Is Jeb Bush Still the Republican Front-Runner?

Jeb Bush. Photo: Corbis

In the months before anyone had announced that they were running for president in 2016, many observers acted like the contest had already been scripted and everyone had obtained advance copies. Hillary Clinton was going to be the Democratic nominee, and Jeb Bush would win the Republican primary. 

As the Republican race began to populate with campaigns that were no longer imaginary — nearly 20 of them — modifiers quickly crept into descriptions of Bush’s electoral odds. He was now the “fragile front-runner,” the “weak front-runner,” the “front-runner-in-name-only.” The former Florida governor’s weaknesses became more glaring, and his younger and shinier adversaries — Marco Rubio and Scott Walker, in particular — started to look more exciting.
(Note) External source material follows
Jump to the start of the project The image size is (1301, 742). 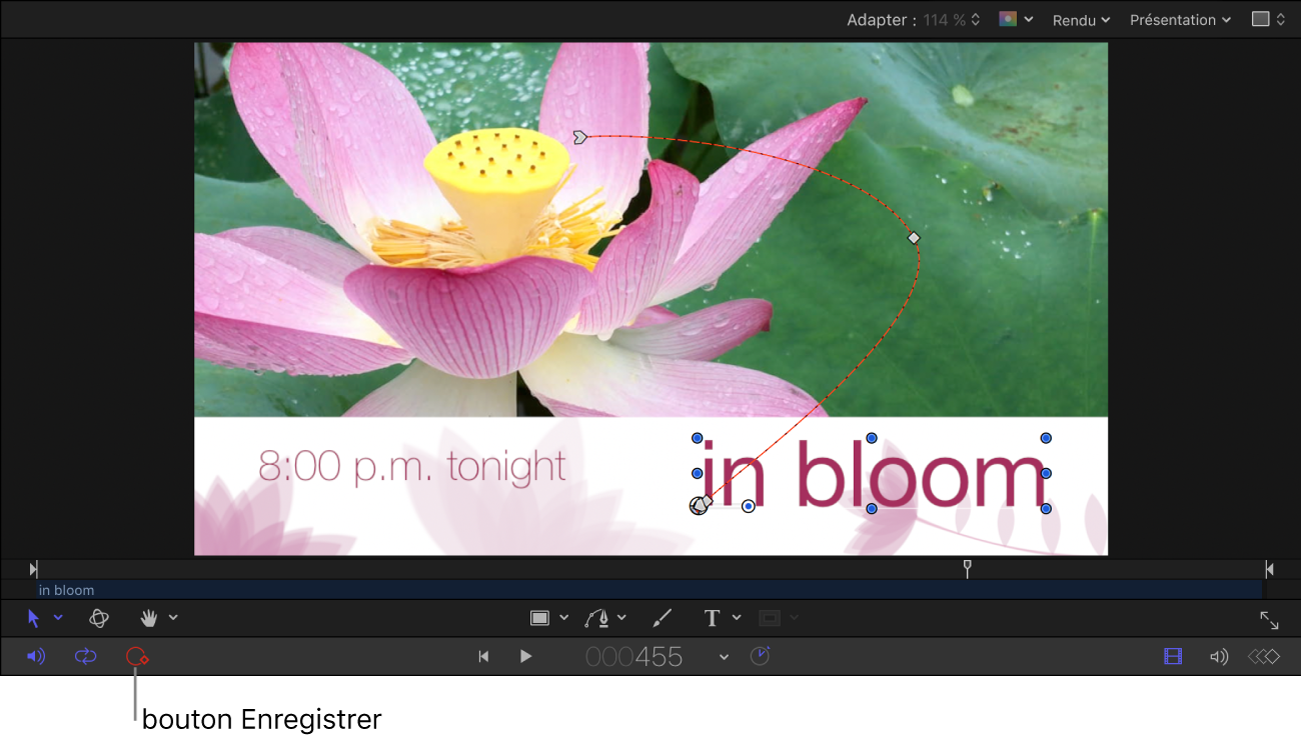[484, 657]
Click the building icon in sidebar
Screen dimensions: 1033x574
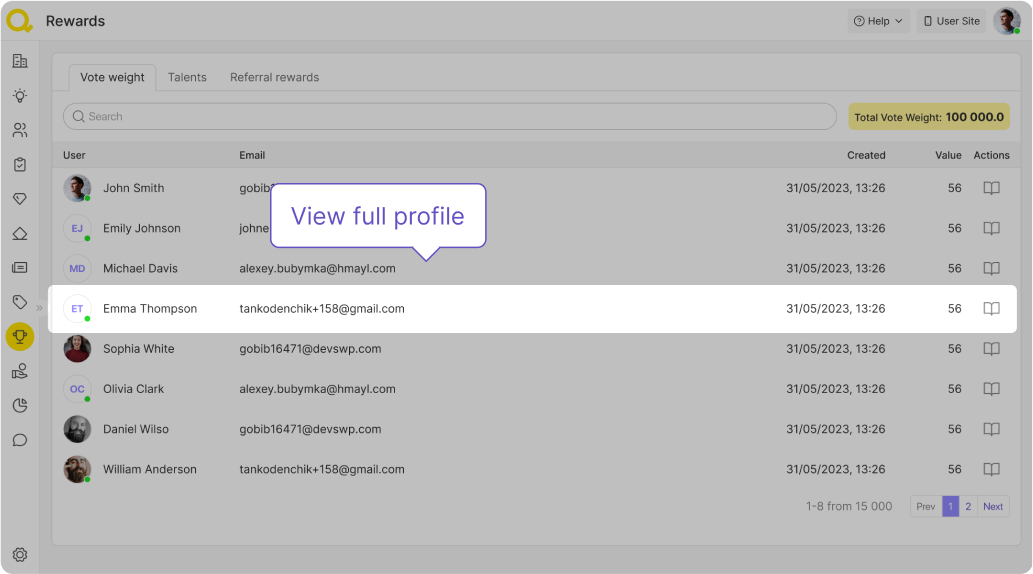pos(20,61)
And then, a plot twist. Donald Trump surged to the top of the national polls. According to HuffPost Pollster, the New York–based quote generator is averaging about 25 percent support in the polls. Bush follows with about 12 percent, and Scott Walker has about 11 percent. Everyone else in the race is far behind. In Iowa, a state Jeb Bush was never likely to win — tea-party-friendly conservatives Mike Huckabee and Rick Santorum won there in the past two election cycles — he is in third place. In New Hampshire, a state Bush probably needs to win if he wants to get the nomination, he averages second. 

Now that the race has become more complex, can Bush still be considered a front-runner? Let’s sift through the evidence. 
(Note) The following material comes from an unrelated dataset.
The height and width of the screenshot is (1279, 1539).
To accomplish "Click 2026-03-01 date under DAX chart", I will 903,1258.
Reason He’s Not a Front-runner: Trump Is Ahead in the Polls

As David Weigel pointed out this morning, many reporters and data-crunchers assumed that Trump’s poll coup would be brief. Instead, Trump’s lead has only grown larger. He has also started to do better than his opponents on polling questions that might be more predictive than “who are you going to vote for?”

Andrew Smith, director of the Survey Center at the University of New Hampshire, says that looking at which candidate voters think will win is a far more useful gauge of how the election is shaping up right now — or which candidate voters absolutely refuse to vote for. J. Ann Selzer, pollster for the Des Moines Register and Bloomberg News, agreed, and built the “Selzer Score” as a way of judging candidates by more illuminating bits of data. Her score grades candidates by how many voters consider them to be their first or second choice — and how many voters could see themselves supporting them at one point. 
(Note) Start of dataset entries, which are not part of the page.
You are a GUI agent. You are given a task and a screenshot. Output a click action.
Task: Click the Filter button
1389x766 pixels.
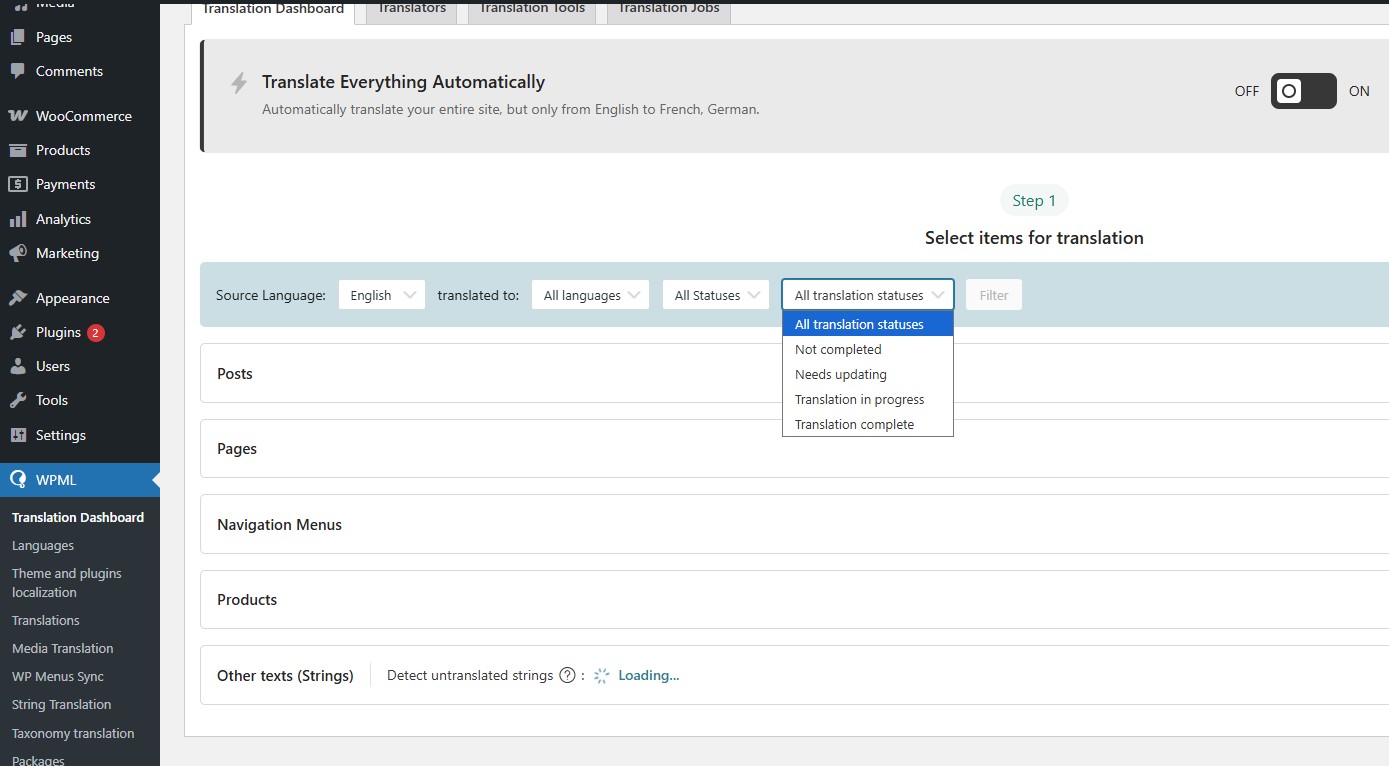point(993,295)
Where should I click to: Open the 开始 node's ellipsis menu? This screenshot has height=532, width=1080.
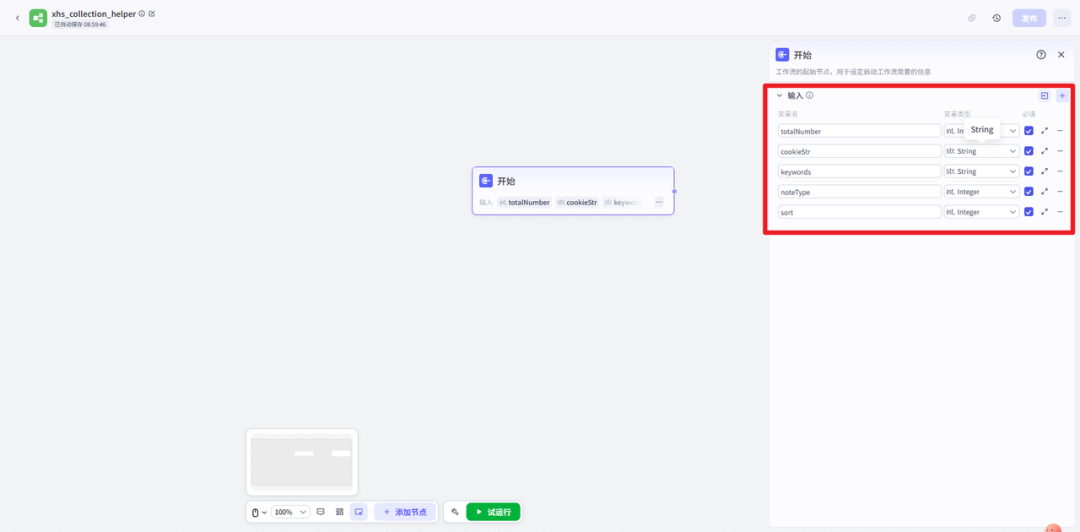659,202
Trump’s rising favorability ratings have sent him to the top of the Selzer Score listings — Trump now has a 63.5, while Bush has a 48.5. At the end of June, Bush had a 99.5; Trump had a 21

Reason He Is a Front-runner: Trump Is Ahead in the Polls

Despite the hedging adjectives and the drama, some argue that this Trump eruption might even be helping solidify the advantages that Bush already had. GOP consultant Alex Castellanos told the New York Times, “The longer it goes, the greater the panic is going to build. And that means you may not have the luxury to flirt with an undeveloped, budding candidate. Trump has set the Republican Party on fire, and if you’re going to put that fire out you don’t have time to waste. You’re going to have to grab the biggest blanket you got and throw it, and right now that’s Jeb.”

He’s right; by a handful of metrics, Bush still leads the competition, even if the sheer size of the field — and the dissonant hollering from its less presidential inhabitants — has made it impossible to lead by a lot.

Trump’s lead in the polls may not be terribly disconcerting either, based on past precedent. Remember, neither Michele Bachmann nor Herman Cain is our president right now. 

It’s important to keep in mind that at this stage in the race, polls are not great predictors of how much support candidates will ultimately have, because voters aren’t tuned in to the contest yet. “We overestimate how much people in New Hampshire pay attention to the race,” Smith says. “Everyone wants to think about summer vacation right now, not a presidential election.” Because many voters haven’t thought about whom to vote for next year — and won’t think about such things for awhile — polls do little more than measure the publicity each candidate has successfully generated. Social numbers bear that out: Between July 23 and 29, 988,000 unique people talked about or interacted with a post on Facebook about Bush, while Trump compelled 6,838,000 people to talk about him during the same time frame, according to Andy Stone, policy communications manager at Facebook — double the number of people talking about Hillary Clinton.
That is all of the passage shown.